• **Page extract**
ISBN: 978-0-631-20919-5

August 1999

Wiley-Blackwell

288 pages

Description
This book addresses the theme of the history of internationalism in feminist theory and praxis, covering such topics as the historical concept of internationalism within feminism and women's movements; the nature of historical shifts within feminist movements, and challenges to internationalism within feminism by women of colour and by women from colonised or formerly colonised countries.
About the Author
Mrinalini Sinha is Associate Professor of History at Southern Illinois University in Carbondale, USA and the North American co-editor for Gender & History. Her books include Colonial Masculinity: The 'manly Englishman' and the 'effeminate Bengali' in the late nineteenth century (1995) and a newly edited and introduced edition of Katherine Mayo's 1927 classic Mother India. She is currently working on a monograph on the controversy over Mayo's Mother India that is tentatively entitled Refashioning Mother India: Gender in the Making of a Nationalist Indian Modernity.

Donna J. Guy is Professor of History at the University of Arizona. Author of Sex and Danger in Buenos Aires: Prostitution, Nation and Family in Argentina (1991), and co-author with Daniel Balderston of Sex and Sexuality in Latin America (1997), she has also published many articles about the history of women in Argentina. Currently she is preparing a book about state policies toward street children in Argentina, one that deals with gender, family, and the state.

Angela Woollacott is Associate Professor of History and teaches in the Women's Studies program at Case Western Reserve University in Cleveland, USA. Her publications include On Her Their Lives Depend: Munitions Workers in the Great War (1994) and, co-edited with Miriam Cooke, Gendering War Talk (1993). She is currently working on Australian Women in London 1870-1940, including issues of colonialism in the metropolis, modernity, whiteness, gender and national versus imperial identities.

Features
*This is the first collection to illustrate the historical range of feminist internationalisms from the late 19th to the late 20th centuries.
*Reveals the diversity of feminist connections.
*Goes beyond the dominant Euro-American international women's organisations.
*Includes organisations and individual feminists from different parts of the world.
*Shows that internationalism in the past can inform current understandings and activism.

Element lookup records
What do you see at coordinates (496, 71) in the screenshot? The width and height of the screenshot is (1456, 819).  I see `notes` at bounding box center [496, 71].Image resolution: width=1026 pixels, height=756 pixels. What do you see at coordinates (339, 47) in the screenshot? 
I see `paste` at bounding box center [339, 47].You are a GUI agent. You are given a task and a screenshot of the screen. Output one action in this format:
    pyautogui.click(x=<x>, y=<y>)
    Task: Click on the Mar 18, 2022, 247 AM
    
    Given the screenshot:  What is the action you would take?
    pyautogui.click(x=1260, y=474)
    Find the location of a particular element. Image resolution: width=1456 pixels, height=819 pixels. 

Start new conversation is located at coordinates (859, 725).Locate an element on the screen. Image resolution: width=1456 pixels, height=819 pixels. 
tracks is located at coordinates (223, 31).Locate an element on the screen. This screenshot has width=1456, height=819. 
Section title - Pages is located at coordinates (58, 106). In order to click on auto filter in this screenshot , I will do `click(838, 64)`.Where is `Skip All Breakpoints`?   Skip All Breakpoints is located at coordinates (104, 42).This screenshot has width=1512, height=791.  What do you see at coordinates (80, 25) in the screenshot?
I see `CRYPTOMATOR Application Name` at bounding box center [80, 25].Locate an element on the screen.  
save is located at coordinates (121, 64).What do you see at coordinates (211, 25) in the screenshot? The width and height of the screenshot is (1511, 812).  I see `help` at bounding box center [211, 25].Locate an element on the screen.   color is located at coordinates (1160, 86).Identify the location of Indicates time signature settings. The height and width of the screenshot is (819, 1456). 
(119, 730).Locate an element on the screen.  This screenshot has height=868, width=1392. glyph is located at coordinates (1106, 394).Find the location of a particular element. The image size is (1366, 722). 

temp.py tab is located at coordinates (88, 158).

• **Tasks**
(1) Repeat the passage from the book page word for word, starting at the words "Angela Woollacott is" and ending after the words "versus imperial identities.".
(2) According to the book page, at which university is Donna J. Guy Professor of History?
(3) Using the book page, explain in one to three sentences why the history of feminist internationalism is presented as mattering for the present.

• **Outputs by task**
(1)
Angela Woollacott is Associate Professor of History and teaches in the Women's Studies program at Case Western Reserve University in Cleveland, USA. Her publications include On Her Their Lives Depend: Munitions Workers in the Great War (1994) and, co-edited with Miriam Cooke, Gendering War Talk (1993). She is currently working on Australian Women in London 1870-1940, including issues of colonialism in the metropolis, modernity, whiteness, gender and national versus imperial identities.

(2) The University of Arizona.

(3) The book page states that the collection shows that internationalism in the past can inform current understandings and activism.